Obstructive Sleep Apnea
As the most common form of the condition, obstructive sleep apnea takes place when the muscles of the throat that support the soft palate relax. When the soft palate is not supported as normal, the airway becomes narrower or closes temporarily. The brain automatically knows to briefly wake the person to regain their breathing. Rarely, a person might know that they are awake and make a snorting or coughing sound. Most of the time, they are unaware of what happened even though the process could repeat itself up to thirty times or more each hour. This definitely prevents the person from sound sleep and places them at an elevated risk for the negative effects that accompany a lack of sleep.
Central Sleep Apnea
In the case of central sleep apnea, the brain does not transmit signals to breathing muscles, causing them to relax or stop.
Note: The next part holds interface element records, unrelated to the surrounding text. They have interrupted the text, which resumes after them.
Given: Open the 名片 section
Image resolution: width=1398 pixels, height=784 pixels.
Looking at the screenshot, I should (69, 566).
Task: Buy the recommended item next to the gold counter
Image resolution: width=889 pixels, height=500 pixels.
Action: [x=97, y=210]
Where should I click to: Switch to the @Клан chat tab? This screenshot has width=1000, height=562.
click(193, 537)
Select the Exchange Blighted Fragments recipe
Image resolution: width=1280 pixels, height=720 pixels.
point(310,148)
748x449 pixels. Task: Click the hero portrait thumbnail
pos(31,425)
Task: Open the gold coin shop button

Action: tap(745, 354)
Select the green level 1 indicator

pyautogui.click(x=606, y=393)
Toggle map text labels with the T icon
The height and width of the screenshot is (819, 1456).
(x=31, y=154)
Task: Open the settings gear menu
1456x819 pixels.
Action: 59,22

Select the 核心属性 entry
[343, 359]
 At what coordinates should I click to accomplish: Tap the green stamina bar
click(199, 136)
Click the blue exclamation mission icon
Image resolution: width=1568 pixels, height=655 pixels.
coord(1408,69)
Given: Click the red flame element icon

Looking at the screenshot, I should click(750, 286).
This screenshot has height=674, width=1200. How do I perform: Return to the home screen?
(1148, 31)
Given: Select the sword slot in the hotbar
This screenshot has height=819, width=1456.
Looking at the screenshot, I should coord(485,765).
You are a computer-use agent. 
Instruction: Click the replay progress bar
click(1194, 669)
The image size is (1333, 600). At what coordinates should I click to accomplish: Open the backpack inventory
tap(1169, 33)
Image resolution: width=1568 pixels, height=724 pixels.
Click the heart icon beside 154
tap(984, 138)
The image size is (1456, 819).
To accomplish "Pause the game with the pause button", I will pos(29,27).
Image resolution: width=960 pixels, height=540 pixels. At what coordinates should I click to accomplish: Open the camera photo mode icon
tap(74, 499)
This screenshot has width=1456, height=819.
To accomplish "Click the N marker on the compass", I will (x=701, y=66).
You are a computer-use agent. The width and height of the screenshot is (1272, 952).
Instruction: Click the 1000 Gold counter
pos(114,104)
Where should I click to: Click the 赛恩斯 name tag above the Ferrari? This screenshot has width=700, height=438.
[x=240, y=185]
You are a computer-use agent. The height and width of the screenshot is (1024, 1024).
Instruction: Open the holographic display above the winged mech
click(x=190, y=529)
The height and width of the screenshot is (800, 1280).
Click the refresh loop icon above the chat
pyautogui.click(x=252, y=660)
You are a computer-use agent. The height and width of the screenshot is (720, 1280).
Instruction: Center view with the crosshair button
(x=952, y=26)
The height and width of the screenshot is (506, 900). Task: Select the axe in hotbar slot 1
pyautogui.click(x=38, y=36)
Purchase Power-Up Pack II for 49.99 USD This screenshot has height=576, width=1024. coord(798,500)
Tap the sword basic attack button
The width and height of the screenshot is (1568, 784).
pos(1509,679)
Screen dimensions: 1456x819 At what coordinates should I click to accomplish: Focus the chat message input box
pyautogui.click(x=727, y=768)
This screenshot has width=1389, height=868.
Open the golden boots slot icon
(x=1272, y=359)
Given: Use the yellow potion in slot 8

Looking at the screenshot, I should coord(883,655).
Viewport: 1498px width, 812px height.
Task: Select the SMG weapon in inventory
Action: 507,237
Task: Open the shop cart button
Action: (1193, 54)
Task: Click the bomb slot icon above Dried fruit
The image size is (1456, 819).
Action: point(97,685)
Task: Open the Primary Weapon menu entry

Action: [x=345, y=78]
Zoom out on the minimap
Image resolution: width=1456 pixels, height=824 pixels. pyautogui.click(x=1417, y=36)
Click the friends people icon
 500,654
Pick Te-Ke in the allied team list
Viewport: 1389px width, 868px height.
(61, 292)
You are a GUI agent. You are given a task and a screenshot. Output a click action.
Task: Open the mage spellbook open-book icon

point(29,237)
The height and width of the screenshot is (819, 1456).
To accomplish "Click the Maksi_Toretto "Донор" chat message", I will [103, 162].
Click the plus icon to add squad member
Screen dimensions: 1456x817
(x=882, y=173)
A person with central sleep apnea is more likely to awake or remember the interruptions than a person with obstructive sleep apnea. Heart disease is the most common cause of central sleep apnea, along with a stroke to a lesser extent. Overall, central sleep apnea is not nearly as common as obstructive sleep apnea. Both obstructive sleep apnea and central sleep apnea can be combined to form complex sleep apnea. The causes are similar to obstructive sleep apnea, except there is an extra problem with the rhythm of breathing and/or lapses in the breathing patterns.
Overlapping symptoms for the different types of sleep apnea make it more challenging to accurately diagnose which kind a person has. They include excessive daytime sleepiness, insomnia, a morning headache, and having a dry mouth or sore throat when awakening. In addition, people with obstructive sleep apnea might experience loud snoring while people with central sleep apnea could awake abruptly with a shortness of breath. Any of the above symptoms or a combination of them should be a reason to seek medical advice. For most people, snoring is generally not thought of as a cause for alarm, but a person who snores loudly needs to talk with their doctor to find out what is causing it.
Risk Factors, Treatment, and Prevention
Males are more susceptible to obstructive and central sleep apnea than females. Although thin people can have sleep apnea, being overweight increases the risk because of the fat deposits that obstruct upper airways. Other risk factors of obstructive and complex sleep apnea are an unusually large neck circumference larger than 17 inches, hypertension, a family history of sleep apnea, narrow airways, large tonsils, smoking, extended sitting, alcohol, tranquilizers, and sedatives. Age is another factor, as people who are over sixty five are more prone to central sleep apnea. Depending on the type of sleep apnea diagnosed, various treatments are available. Therapy is an option for all three types, and obstructive sleep apnea patients may be prescribed breathing appliances or surgery. It is important to consult with a physician as soon as you notice any symptoms to understand more about how they can help you. Weight management, sleeping on your side, and avoiding alcohol, sedatives or tranquilizers are among the natural ways to prevent sleep apnea. Nasal decongestants used to open nasal passages are also a preventive measure. They are normally for short-term use only and should not be used without a doctor's approval.